Jésus parle de la manière dont il perçoit lui-même sa mission prophétique et dont il conçoit celle de quiconque a la charge d’étudier et d’enseigner. Il parle d’un scribe devenu disciple du Royaume des cieux. Deux termes intéressants. Le scribe a fait des études. Il est spécialiste de la connaissance des Écritures C’est un intellectuel ou un théologien qui sait et enseigne. Le disciple, quant à lui, est à l’écoute d’un maître. Il le suit sur son chemin de vie et de sagesse. Il apprend de lui à chercher Dieu, à vivre selon les critères du bonheur dans le Royaume de Dieu. Ce qui pour lui est premier ce n’est pas l’acquisition d’un savoir ou l’explication des dogmes. Ce qui lui importe avant tout c’est la relation à son maître qu’il respecte, qu’il aime et qu’il choisit d’imiter.

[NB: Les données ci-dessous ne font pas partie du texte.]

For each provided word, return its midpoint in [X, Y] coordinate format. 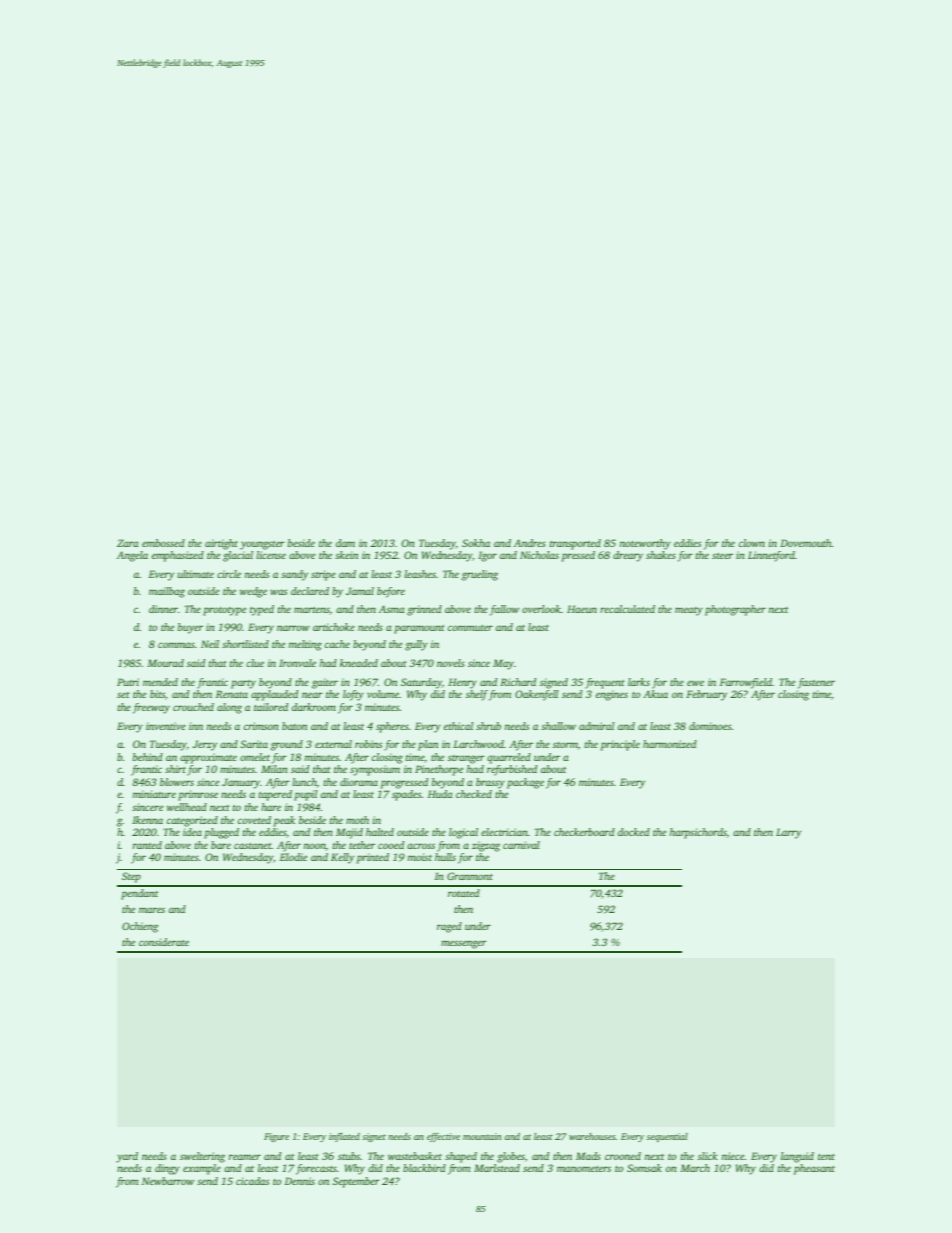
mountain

Ce qui caractérise le disciple du Christ c’est le choix de le suivre sur son chemin d’humanité, sur sa relation à son Père, sur sa manière de vivre la vérité, le pardon, le respect de tous, et prioritairement des petits et des pauvres. On doit être bon disciple pour devenir un bon théologien, et l’on doit se comporter d’abord comme disciple et le devenir si l’on est théologien. On doit être bon enseignant, prêtre, catéchiste pour les autres mais on doit être d’abord disciple avec eux.
La deuxième remarque concerne la manière chrétienne d’enseigner, d’être un bon scribe. Elle consiste à concevoir sa mission non comme celle d’un professeur, mais comme celle d’un maître ou d’une maîtresse de maison qui tire de son trésor du neuf ou de l’ancien. C’est ainsi que Jésus conçoit lui-même sa mission.
Ne sommes-nous pas aujourd’hui les uns et les autres, maîtres et maîtresses de la maison Église ? Et notre trésor n’est-il pas l’Évangile ? Un trésor que nous ont légué nos anciens dans la foi, un patrimoine d’une richesse sans prix. Mais ce trésor n’est pas seulement une tradition figée et morte de pratiques de ce qui est « ancien », de règles morales, de croyances immuables, mais une tradition vivante qui crée du « neuf ». Un trésor du cœur et de la foi. Il s’appelle l’amour de Dieu et de son Royaume. A notre tour d’être de fidèles disciples, de bons scribes et surtout d’ingénieux et créatifs maîtres et maîtresses de maison à l’exemple du Christ pour faire le bonheur de notre propre famille et de toute la famille humaine.